Valentine's Day. Spen morning on light truck duty and weapons cleaning (mostly sit, talk, and clean very slowly). In the afternoon there were a variety of tasks. I got to spend two solid hours on Arabic. Then at 1600 I went for a 2-mile run since my brain was overloaded. After the run I got in some volleyball, then more Arabic after supper.
A lot of people have mentioned that we are lucky to have this camp; all the facilities are convenient.
In one of their goodie boxes, my Mom sent me a dinosaur puzzle. Today was the first chance I had to work on it; got it in about 5-10 minutes.
The 352nd CA Command, our higher headquarters, moved in last night. We spent the morning dismantling beds and helping them clear their headquarters building. I worked a bit on Arabic over lunch. People are getting paranoid; several people saw my Arabic notes and asked (say it isn't so!) if we were having language class!
After lunch we had classes on switchboard procedures for CQ, Scud and NBC procedures, and rules of engagement. At 1500 we had a meeting of the DC planning cell. Besides me, 432nd people included MAJ Carl Fisher, CPT Sylvester Jones, 1LT Mike Wanta and SPC Tom Winchell. Participants from the 352nd, 431st CA co and 96th CA Batallion included MAJ Pruett, MAJ Brophy, CPT Zoeller, MAJ Ulmer, LTC Heimson and the chair, LTC Naugher. The first meeting was to lay out issues for planning. As it turned out, it was the only meeting, at least for me. The situation was so fluid that no plan lasted very long. A German strategist once said "No plan survives first contact with the enemy". In this theater, the saying needed to be changed to "No plan survives UNTIL first contact with the enemy". After the meeting broke up at 1630 I played volleyball and walked a lap around the compound.
After supper I talked to the 431st First Sergeant about Arabic resources. He suggested I talk to several people. I made contact with CPT Jim Pitts, who was very helpful. He gave me some good references and, as it turns out, has an interest in geology. We became pretty good friends eventually. I love it when a plan comes together!
We are at 27 degrees north, far enough south to see Canopus. I saw it first when returning the aother night with the advance party, and again tonight. It clears the horizon by about 5-10 degrees, but can only be seen if the sky is quite clear.

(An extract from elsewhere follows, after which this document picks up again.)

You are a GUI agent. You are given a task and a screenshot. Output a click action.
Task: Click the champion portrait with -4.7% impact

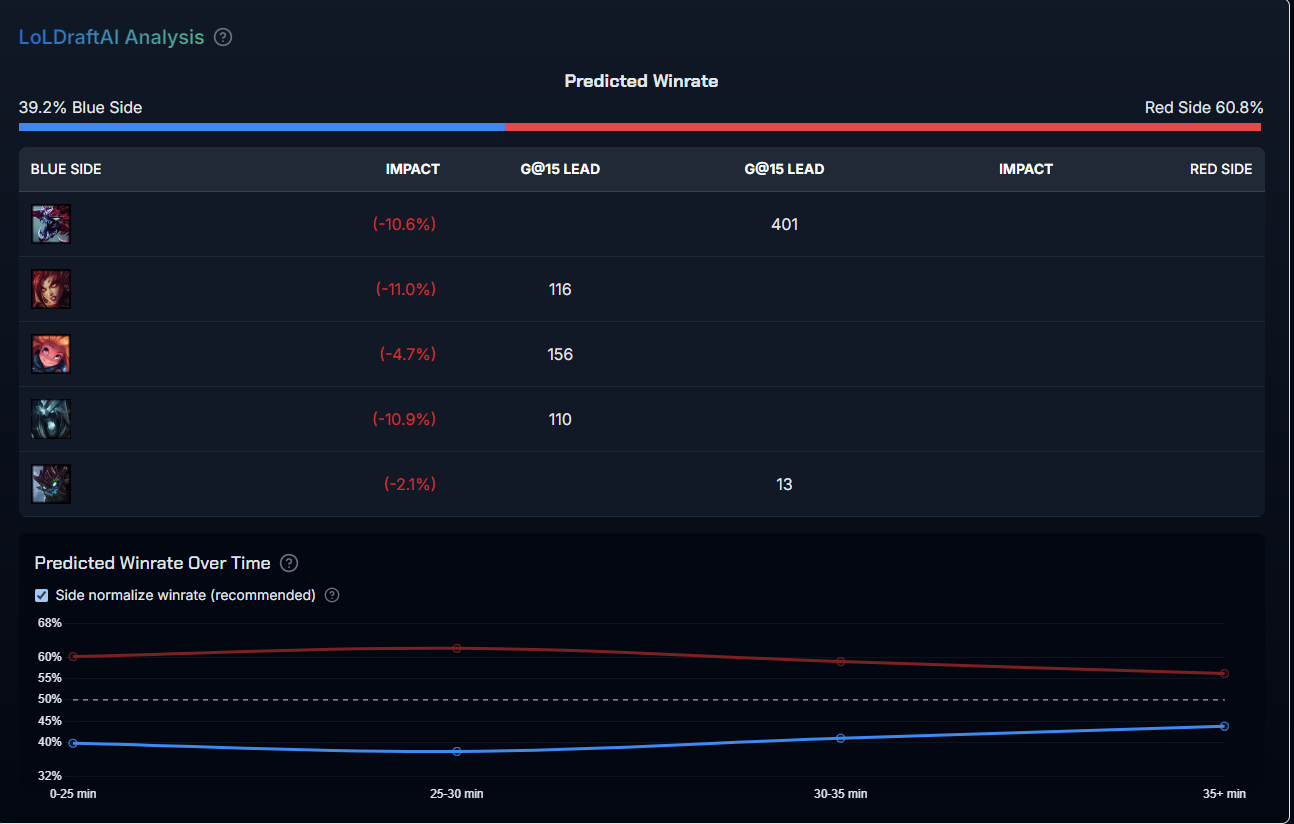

I haven't seen it since my Antarctica trip in 1975.
Yesterday we were told a Scud attack on Jubail was unlikely. We got one this morning at 0200, followed by a loud bang a few minutes later. Some masked, some didn't. The all-clear came a few minutes later. We got conflicting reports all day; the bang was the Patriot launch, or the Patriot missed and the Scud hit the Gulf. Later on we heard that there was no Patriot launch; the Scud broke up on re-entry and the boom was the sonic boom from the re-entering warhead. The launch sequence of Patriots is amazingly complex. The Scud launch is detected by a satellite, the message relayed to a station in Australia, which in turn relays the data to Saudi Arabia! Another interesting tidbit: a Patriot breaks the sound barrier before it leaves the launcher. (On second thought, so does an M16 bullet.)

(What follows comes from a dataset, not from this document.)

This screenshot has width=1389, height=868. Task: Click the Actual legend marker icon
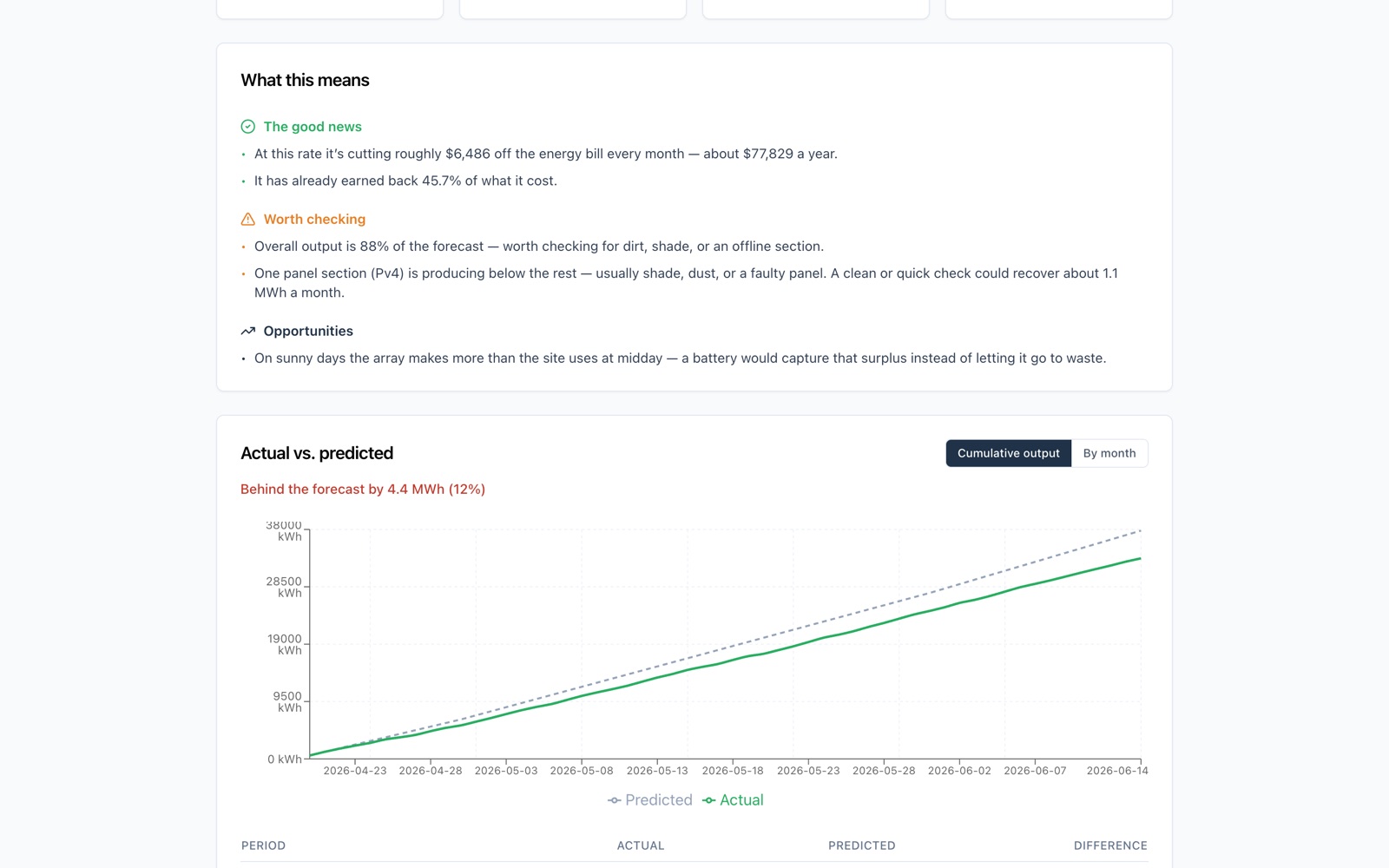(x=708, y=800)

During the morning, we got briefed on the Kuwait mission; very sensitive stuff about where we were to deploy and who would cover what phase of the attack. I was scheduled for language training, but the briefing extended over my time slot. The plan for the rest of the day was to have officers versus NCO's in a race to put up GP medium tents. It turned out the NCO tent had shrunk and no longer fit the ridge pole, so we all put up the other tent to see how it was done, then spent most of the afternoon checking out the other tents to make sure there were no more unpleasant surprises.
At 1530 we broke for PT. I did two laps of the compound (2.2 miles), then tried to call Shawn, only to find she was at church (it was 8 A.M. in Green Bay). I tried again an hour and a half later, but she was still out.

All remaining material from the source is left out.